PROBLEM DETAILS:
Reproduce every line of the material below word for word, leaving nothing out.

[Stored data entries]
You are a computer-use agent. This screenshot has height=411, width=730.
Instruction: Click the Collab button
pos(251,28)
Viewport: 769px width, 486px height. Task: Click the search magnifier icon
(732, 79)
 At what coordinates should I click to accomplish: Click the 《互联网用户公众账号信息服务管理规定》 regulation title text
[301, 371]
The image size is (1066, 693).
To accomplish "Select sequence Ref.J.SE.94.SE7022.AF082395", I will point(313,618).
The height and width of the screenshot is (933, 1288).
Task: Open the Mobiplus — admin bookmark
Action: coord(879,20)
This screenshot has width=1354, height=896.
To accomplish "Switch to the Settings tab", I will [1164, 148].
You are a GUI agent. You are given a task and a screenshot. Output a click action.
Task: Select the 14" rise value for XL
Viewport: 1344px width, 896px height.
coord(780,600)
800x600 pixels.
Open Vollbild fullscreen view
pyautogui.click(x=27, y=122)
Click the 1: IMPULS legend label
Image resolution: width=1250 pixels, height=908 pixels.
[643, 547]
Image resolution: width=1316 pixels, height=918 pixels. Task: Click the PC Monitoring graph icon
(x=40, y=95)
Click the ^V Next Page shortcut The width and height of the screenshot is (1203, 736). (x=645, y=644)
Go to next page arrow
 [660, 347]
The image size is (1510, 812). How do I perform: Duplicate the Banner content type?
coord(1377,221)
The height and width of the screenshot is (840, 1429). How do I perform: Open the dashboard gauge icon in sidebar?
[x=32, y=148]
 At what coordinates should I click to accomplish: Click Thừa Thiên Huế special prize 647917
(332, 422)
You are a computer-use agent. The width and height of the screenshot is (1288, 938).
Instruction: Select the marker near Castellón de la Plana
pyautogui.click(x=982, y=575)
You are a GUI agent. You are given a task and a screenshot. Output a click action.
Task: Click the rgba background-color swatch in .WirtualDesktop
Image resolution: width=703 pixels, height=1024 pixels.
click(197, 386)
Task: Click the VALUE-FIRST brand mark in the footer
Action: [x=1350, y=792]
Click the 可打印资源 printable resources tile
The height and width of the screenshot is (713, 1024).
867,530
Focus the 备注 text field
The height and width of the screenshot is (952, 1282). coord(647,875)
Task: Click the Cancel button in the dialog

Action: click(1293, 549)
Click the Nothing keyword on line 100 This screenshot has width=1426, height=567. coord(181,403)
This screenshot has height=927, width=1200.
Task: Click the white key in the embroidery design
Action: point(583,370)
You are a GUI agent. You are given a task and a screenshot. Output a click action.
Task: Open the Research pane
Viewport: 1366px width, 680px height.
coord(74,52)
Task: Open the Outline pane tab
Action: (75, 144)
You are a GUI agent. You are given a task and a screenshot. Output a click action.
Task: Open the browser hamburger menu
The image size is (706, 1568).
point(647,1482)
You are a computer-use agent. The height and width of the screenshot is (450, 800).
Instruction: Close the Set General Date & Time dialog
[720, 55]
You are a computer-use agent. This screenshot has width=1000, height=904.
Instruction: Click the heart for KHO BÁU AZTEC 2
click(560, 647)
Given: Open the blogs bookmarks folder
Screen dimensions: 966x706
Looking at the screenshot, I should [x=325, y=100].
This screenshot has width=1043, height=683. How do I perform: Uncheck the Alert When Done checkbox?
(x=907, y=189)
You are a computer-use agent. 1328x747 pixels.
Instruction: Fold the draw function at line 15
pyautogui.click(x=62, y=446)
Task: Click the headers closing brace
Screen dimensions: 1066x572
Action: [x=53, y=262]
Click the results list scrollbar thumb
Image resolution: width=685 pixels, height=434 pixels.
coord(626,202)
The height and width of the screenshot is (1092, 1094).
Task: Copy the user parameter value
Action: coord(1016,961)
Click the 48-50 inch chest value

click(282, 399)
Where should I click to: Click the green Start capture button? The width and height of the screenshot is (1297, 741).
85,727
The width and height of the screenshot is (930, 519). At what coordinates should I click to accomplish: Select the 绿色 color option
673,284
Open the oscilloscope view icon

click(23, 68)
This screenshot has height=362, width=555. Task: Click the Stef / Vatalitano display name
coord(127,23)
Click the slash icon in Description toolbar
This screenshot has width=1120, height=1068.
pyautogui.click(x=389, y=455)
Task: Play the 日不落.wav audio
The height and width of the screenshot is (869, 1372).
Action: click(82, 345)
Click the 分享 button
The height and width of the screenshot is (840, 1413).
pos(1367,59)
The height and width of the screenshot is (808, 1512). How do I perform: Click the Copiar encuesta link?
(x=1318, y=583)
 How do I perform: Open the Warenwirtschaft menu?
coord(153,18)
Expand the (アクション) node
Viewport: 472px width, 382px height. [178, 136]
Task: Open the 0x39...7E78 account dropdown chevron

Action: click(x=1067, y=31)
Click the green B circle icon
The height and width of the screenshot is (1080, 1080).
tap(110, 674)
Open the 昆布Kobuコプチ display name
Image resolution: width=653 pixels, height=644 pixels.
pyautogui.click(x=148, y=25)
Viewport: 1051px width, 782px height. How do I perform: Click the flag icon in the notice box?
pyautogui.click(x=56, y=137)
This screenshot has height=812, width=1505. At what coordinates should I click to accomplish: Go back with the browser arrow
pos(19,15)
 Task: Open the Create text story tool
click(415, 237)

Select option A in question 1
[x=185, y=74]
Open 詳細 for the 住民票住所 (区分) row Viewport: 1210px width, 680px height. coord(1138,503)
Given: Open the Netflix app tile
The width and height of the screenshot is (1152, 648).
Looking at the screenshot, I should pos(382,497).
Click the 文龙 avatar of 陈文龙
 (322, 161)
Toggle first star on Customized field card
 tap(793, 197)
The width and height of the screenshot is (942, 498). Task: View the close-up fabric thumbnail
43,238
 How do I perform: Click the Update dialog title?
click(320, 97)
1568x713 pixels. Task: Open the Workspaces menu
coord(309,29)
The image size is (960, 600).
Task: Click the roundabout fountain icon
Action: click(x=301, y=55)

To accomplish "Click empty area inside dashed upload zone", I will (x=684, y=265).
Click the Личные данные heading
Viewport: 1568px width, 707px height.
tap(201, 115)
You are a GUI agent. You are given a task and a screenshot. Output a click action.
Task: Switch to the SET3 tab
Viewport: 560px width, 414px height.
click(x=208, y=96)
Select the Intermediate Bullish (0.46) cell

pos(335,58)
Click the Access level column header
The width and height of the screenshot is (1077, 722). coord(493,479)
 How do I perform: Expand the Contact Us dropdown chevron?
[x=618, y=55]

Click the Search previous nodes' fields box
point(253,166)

COMPLETE RESPONSE:
You are a computer-use agent. This screenshot has height=411, width=730.
Instruction: Click the Collab button
pos(251,28)
Viewport: 769px width, 486px height. Task: Click the search magnifier icon
(732, 79)
 At what coordinates should I click to accomplish: Click the 《互联网用户公众账号信息服务管理规定》 regulation title text
[301, 371]
The image size is (1066, 693).
To accomplish "Select sequence Ref.J.SE.94.SE7022.AF082395", I will point(313,618).
The height and width of the screenshot is (933, 1288).
Task: Open the Mobiplus — admin bookmark
Action: coord(879,20)
This screenshot has width=1354, height=896.
To accomplish "Switch to the Settings tab", I will [1164, 148].
You are a GUI agent. You are given a task and a screenshot. Output a click action.
Task: Select the 14" rise value for XL
Viewport: 1344px width, 896px height.
coord(780,600)
800x600 pixels.
Open Vollbild fullscreen view
pyautogui.click(x=27, y=122)
Click the 1: IMPULS legend label
Image resolution: width=1250 pixels, height=908 pixels.
[643, 547]
Image resolution: width=1316 pixels, height=918 pixels. Task: Click the PC Monitoring graph icon
(x=40, y=95)
Click the ^V Next Page shortcut The width and height of the screenshot is (1203, 736). (x=645, y=644)
Go to next page arrow
 [660, 347]
The image size is (1510, 812). How do I perform: Duplicate the Banner content type?
coord(1377,221)
The height and width of the screenshot is (840, 1429). How do I perform: Open the dashboard gauge icon in sidebar?
[x=32, y=148]
 At what coordinates should I click to accomplish: Click Thừa Thiên Huế special prize 647917
(332, 422)
You are a computer-use agent. The width and height of the screenshot is (1288, 938).
Instruction: Select the marker near Castellón de la Plana
pyautogui.click(x=982, y=575)
You are a GUI agent. You are given a task and a screenshot. Output a click action.
Task: Click the rgba background-color swatch in .WirtualDesktop
Image resolution: width=703 pixels, height=1024 pixels.
click(197, 386)
Task: Click the VALUE-FIRST brand mark in the footer
Action: [x=1350, y=792]
Click the 可打印资源 printable resources tile
The height and width of the screenshot is (713, 1024).
867,530
Focus the 备注 text field
The height and width of the screenshot is (952, 1282). coord(647,875)
Task: Click the Cancel button in the dialog

Action: click(1293, 549)
Click the Nothing keyword on line 100 This screenshot has width=1426, height=567. coord(181,403)
This screenshot has height=927, width=1200.
Task: Click the white key in the embroidery design
Action: point(583,370)
You are a GUI agent. You are given a task and a screenshot. Output a click action.
Task: Open the Research pane
Viewport: 1366px width, 680px height.
coord(74,52)
Task: Open the Outline pane tab
Action: (75, 144)
You are a GUI agent. You are given a task and a screenshot. Output a click action.
Task: Open the browser hamburger menu
The image size is (706, 1568).
point(647,1482)
You are a computer-use agent. The height and width of the screenshot is (450, 800).
Instruction: Close the Set General Date & Time dialog
[720, 55]
You are a computer-use agent. This screenshot has width=1000, height=904.
Instruction: Click the heart for KHO BÁU AZTEC 2
click(560, 647)
Given: Open the blogs bookmarks folder
Screen dimensions: 966x706
Looking at the screenshot, I should [x=325, y=100].
This screenshot has width=1043, height=683. How do I perform: Uncheck the Alert When Done checkbox?
(x=907, y=189)
You are a computer-use agent. 1328x747 pixels.
Instruction: Fold the draw function at line 15
pyautogui.click(x=62, y=446)
Task: Click the headers closing brace
Screen dimensions: 1066x572
Action: [x=53, y=262]
Click the results list scrollbar thumb
Image resolution: width=685 pixels, height=434 pixels.
coord(626,202)
The height and width of the screenshot is (1092, 1094).
Task: Copy the user parameter value
Action: coord(1016,961)
Click the 48-50 inch chest value

click(282, 399)
Where should I click to: Click the green Start capture button? The width and height of the screenshot is (1297, 741).
85,727
The width and height of the screenshot is (930, 519). At what coordinates should I click to accomplish: Select the 绿色 color option
673,284
Open the oscilloscope view icon

click(23, 68)
This screenshot has height=362, width=555. Task: Click the Stef / Vatalitano display name
coord(127,23)
Click the slash icon in Description toolbar
This screenshot has width=1120, height=1068.
pyautogui.click(x=389, y=455)
Task: Play the 日不落.wav audio
The height and width of the screenshot is (869, 1372).
Action: click(82, 345)
Click the 分享 button
The height and width of the screenshot is (840, 1413).
pos(1367,59)
The height and width of the screenshot is (808, 1512). How do I perform: Click the Copiar encuesta link?
(x=1318, y=583)
 How do I perform: Open the Warenwirtschaft menu?
coord(153,18)
Expand the (アクション) node
Viewport: 472px width, 382px height. [178, 136]
Task: Open the 0x39...7E78 account dropdown chevron

Action: click(x=1067, y=31)
Click the green B circle icon
The height and width of the screenshot is (1080, 1080).
tap(110, 674)
Open the 昆布Kobuコプチ display name
Image resolution: width=653 pixels, height=644 pixels.
pyautogui.click(x=148, y=25)
Viewport: 1051px width, 782px height. How do I perform: Click the flag icon in the notice box?
pyautogui.click(x=56, y=137)
This screenshot has height=812, width=1505. At what coordinates should I click to accomplish: Go back with the browser arrow
pos(19,15)
 Task: Open the Create text story tool
click(415, 237)

Select option A in question 1
[x=185, y=74]
Open 詳細 for the 住民票住所 (区分) row Viewport: 1210px width, 680px height. coord(1138,503)
Given: Open the Netflix app tile
The width and height of the screenshot is (1152, 648).
Looking at the screenshot, I should pos(382,497).
Click the 文龙 avatar of 陈文龙
 (322, 161)
Toggle first star on Customized field card
 tap(793, 197)
The width and height of the screenshot is (942, 498). Task: View the close-up fabric thumbnail
43,238
 How do I perform: Click the Update dialog title?
click(320, 97)
1568x713 pixels. Task: Open the Workspaces menu
coord(309,29)
The image size is (960, 600).
Task: Click the roundabout fountain icon
Action: click(x=301, y=55)

To accomplish "Click empty area inside dashed upload zone", I will (x=684, y=265).
Click the Личные данные heading
Viewport: 1568px width, 707px height.
tap(201, 115)
You are a GUI agent. You are given a task and a screenshot. Output a click action.
Task: Switch to the SET3 tab
Viewport: 560px width, 414px height.
click(x=208, y=96)
Select the Intermediate Bullish (0.46) cell

pos(335,58)
Click the Access level column header
The width and height of the screenshot is (1077, 722). coord(493,479)
 How do I perform: Expand the Contact Us dropdown chevron?
[x=618, y=55]

Click the Search previous nodes' fields box
point(253,166)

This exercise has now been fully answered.